Ellerth, paired with Faragher, established the modern framework for supervisor harassment under Title VII. It clarified that employer liability turns on the presence of a tangible employment action and introduced the two-pronged Faragher/Ellerth affirmative defense for cases without such an action. The decision moved Title VII doctrine away from the rigid quid pro quo/hostile environment labels and toward an agency- and policy-driven approach that rewards effective prevention and encourages reporting. For law students, Ellerth is fundamental to exam analysis and practice: it provides the elements of the affirmative defense, a definition of tangible employment action, and the proper standard for supervisor versus co-worker harassment (vicarious liability versus negligence). It also informs compliance counseling: employers must implement robust policies, training, and prompt corrective action to preserve the defense, while employees must utilize complaint mechanisms absent a reasonable justification for not doing so.
What counts as a "tangible employment action" under Ellerth?
A tangible employment action is an official, significant change in employment status caused by a supervisor, such as hiring, firing, demotion, failure to promote, reassignment with significantly different responsibilities, or a decision causing a significant change in pay or benefits. Unfulfilled threats or offensive comments, without more, are not tangible employment actions.

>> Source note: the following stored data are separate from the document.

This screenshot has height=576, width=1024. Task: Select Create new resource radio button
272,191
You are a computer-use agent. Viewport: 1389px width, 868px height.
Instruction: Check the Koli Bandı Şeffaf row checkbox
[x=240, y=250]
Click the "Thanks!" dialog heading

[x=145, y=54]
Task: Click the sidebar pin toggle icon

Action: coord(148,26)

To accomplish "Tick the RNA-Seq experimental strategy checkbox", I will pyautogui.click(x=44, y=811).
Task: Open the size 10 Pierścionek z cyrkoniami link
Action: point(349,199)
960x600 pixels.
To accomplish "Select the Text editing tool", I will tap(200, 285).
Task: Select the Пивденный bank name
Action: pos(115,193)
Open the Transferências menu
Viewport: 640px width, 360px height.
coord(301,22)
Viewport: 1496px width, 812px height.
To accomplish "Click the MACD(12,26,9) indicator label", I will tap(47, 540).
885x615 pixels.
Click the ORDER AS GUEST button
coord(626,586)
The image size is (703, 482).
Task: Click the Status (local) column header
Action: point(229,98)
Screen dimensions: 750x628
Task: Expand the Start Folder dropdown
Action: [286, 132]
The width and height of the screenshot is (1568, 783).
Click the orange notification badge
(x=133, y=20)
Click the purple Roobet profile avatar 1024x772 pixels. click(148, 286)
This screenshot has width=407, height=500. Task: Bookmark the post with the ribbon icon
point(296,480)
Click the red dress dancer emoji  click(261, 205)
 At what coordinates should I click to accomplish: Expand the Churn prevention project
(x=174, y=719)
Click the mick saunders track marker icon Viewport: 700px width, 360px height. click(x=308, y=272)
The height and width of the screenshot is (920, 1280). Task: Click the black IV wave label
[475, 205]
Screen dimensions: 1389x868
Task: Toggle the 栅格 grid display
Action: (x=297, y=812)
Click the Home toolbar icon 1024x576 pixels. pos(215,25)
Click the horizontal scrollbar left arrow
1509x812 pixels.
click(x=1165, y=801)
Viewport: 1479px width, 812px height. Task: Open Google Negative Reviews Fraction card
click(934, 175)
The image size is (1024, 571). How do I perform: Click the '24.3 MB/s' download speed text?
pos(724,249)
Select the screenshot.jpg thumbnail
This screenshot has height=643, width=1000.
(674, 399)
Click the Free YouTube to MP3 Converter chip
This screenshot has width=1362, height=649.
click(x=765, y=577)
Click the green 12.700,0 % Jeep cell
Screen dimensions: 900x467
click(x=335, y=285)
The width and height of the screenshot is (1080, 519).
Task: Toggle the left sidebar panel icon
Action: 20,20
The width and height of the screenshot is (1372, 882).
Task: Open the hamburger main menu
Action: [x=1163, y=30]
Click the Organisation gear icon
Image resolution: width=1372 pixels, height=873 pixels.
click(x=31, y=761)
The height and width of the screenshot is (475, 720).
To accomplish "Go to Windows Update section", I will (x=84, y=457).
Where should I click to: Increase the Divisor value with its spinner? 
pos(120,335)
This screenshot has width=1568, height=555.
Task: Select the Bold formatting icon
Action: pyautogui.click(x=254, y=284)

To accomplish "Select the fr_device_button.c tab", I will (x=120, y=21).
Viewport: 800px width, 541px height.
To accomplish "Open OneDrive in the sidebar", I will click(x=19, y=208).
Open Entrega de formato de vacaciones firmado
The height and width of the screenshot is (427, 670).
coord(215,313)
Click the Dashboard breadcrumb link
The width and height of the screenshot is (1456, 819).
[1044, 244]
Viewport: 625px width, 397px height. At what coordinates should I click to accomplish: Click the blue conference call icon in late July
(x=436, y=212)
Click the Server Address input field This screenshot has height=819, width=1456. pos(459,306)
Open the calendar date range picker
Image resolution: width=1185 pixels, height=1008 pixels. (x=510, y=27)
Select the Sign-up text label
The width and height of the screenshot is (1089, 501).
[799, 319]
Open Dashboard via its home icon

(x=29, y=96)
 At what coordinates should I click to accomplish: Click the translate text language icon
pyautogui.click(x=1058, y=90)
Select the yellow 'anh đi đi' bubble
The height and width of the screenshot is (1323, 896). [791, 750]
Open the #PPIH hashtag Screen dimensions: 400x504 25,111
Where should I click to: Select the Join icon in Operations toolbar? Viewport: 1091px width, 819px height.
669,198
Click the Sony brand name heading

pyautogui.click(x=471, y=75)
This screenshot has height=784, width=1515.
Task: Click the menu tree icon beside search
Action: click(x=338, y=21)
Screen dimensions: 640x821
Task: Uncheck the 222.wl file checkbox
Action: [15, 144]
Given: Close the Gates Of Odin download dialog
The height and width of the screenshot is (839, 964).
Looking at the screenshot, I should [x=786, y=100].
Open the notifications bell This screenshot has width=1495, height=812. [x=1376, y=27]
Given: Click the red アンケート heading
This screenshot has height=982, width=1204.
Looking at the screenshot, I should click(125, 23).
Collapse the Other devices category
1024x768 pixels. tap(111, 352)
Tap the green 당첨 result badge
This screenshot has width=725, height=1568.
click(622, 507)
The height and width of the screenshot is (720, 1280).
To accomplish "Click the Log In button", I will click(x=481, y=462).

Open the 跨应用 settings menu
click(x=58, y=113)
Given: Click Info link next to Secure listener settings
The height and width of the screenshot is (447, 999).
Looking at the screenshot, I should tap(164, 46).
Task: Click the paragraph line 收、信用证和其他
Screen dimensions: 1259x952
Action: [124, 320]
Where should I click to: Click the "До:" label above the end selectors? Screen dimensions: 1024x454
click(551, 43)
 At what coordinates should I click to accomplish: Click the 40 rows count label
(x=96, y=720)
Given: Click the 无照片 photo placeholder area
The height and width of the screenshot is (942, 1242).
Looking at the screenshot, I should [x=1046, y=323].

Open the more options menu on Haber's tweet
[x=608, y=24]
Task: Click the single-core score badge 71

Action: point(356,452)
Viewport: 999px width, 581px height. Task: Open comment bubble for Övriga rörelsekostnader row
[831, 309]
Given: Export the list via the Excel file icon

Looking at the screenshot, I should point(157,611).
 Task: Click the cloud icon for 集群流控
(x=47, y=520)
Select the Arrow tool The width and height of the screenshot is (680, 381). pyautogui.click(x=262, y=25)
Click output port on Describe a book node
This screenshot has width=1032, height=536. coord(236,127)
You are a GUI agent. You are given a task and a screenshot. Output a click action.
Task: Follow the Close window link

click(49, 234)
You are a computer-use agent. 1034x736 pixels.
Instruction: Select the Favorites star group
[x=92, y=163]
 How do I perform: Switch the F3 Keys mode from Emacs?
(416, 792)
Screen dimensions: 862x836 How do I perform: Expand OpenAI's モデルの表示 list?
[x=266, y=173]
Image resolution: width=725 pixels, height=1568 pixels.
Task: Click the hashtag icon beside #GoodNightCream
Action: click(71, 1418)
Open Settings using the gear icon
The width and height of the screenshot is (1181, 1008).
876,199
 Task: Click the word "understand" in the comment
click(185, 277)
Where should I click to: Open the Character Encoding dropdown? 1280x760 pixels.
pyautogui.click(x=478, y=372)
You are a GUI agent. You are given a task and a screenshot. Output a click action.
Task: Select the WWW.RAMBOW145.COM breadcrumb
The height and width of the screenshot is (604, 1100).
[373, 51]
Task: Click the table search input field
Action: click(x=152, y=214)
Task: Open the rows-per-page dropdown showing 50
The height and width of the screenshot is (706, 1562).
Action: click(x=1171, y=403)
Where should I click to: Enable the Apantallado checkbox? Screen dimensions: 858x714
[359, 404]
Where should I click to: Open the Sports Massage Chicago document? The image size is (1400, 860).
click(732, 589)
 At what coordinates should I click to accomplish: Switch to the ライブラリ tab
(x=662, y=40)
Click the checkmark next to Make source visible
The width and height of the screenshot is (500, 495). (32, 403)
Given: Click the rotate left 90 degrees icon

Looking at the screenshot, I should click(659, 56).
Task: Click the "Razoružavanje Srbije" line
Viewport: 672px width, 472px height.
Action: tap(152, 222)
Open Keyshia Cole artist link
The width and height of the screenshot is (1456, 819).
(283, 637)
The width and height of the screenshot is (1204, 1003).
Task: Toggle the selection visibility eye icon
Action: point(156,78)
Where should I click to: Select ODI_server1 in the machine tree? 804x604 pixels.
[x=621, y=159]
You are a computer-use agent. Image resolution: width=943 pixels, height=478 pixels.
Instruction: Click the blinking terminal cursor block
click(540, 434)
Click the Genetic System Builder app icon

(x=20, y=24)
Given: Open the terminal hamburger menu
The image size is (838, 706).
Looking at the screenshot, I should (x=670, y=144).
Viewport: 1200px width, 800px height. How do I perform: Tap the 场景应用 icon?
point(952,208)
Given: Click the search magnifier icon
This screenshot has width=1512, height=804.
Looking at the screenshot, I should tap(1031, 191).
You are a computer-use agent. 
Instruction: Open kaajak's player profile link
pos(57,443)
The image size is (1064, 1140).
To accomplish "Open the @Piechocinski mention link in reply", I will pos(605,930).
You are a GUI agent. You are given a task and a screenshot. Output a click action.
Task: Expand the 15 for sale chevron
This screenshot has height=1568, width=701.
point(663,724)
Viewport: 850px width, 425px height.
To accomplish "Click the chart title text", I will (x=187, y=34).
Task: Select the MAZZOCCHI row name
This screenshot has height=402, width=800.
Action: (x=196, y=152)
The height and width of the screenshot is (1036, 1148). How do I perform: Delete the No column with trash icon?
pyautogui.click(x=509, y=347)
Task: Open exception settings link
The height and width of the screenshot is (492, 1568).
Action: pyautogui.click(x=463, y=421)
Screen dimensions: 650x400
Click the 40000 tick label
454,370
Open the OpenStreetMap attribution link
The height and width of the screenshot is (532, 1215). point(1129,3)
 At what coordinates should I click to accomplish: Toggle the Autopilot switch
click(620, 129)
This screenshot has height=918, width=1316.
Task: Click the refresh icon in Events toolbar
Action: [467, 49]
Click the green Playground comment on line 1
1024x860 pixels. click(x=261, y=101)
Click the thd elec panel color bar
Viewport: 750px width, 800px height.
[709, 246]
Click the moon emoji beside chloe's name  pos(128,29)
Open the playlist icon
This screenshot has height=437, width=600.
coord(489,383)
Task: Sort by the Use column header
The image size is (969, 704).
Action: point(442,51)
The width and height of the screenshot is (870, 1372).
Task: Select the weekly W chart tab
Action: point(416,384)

What is the Faragher/Ellerth affirmative defense?
When a supervisor's harassment does not culminate in a tangible employment action, the employer may avoid or limit liability by proving: (1) it exercised reasonable care to prevent and promptly correct harassing behavior (e.g., effective policies, training, investigation, and remedial measures), and (2) the employee unreasonably failed to use the employer's preventive or corrective opportunities or otherwise to avoid harm (e.g., not reporting through available channels without a reasonable excuse).
Does Ellerth's framework apply to co-worker (non-supervisory) harassment?
No. For co-worker harassment, the employer's liability is based on negligence—whether the employer knew or should have known of the harassment and failed to take prompt and appropriate corrective action. Ellerth's vicarious liability and affirmative defense framework applies specifically to harassment by supervisors with immediate or higher authority over the victim.
What happened to the older "quid pro quo vs. hostile environment" distinction?
Ellerth rejected using that distinction to determine employer liability. While the terms may still descriptively categorize conduct, liability now turns on whether a tangible employment action occurred and, if not, whether the employer can establish the affirmative defense. Thus, quid pro quo labels do not control the employer's liability analysis.
How does constructive discharge fit with Ellerth?
In Pennsylvania State Police v. Suders (2004), the Court clarified that constructive discharge can sometimes count as a tangible employment action if it results from an official act (e.g., a demotion) that precipitates the resignation. If constructive discharge is not tied to an official act, the employer may still assert the Faragher/Ellerth affirmative defense. Ellerth itself did not involve constructive discharge.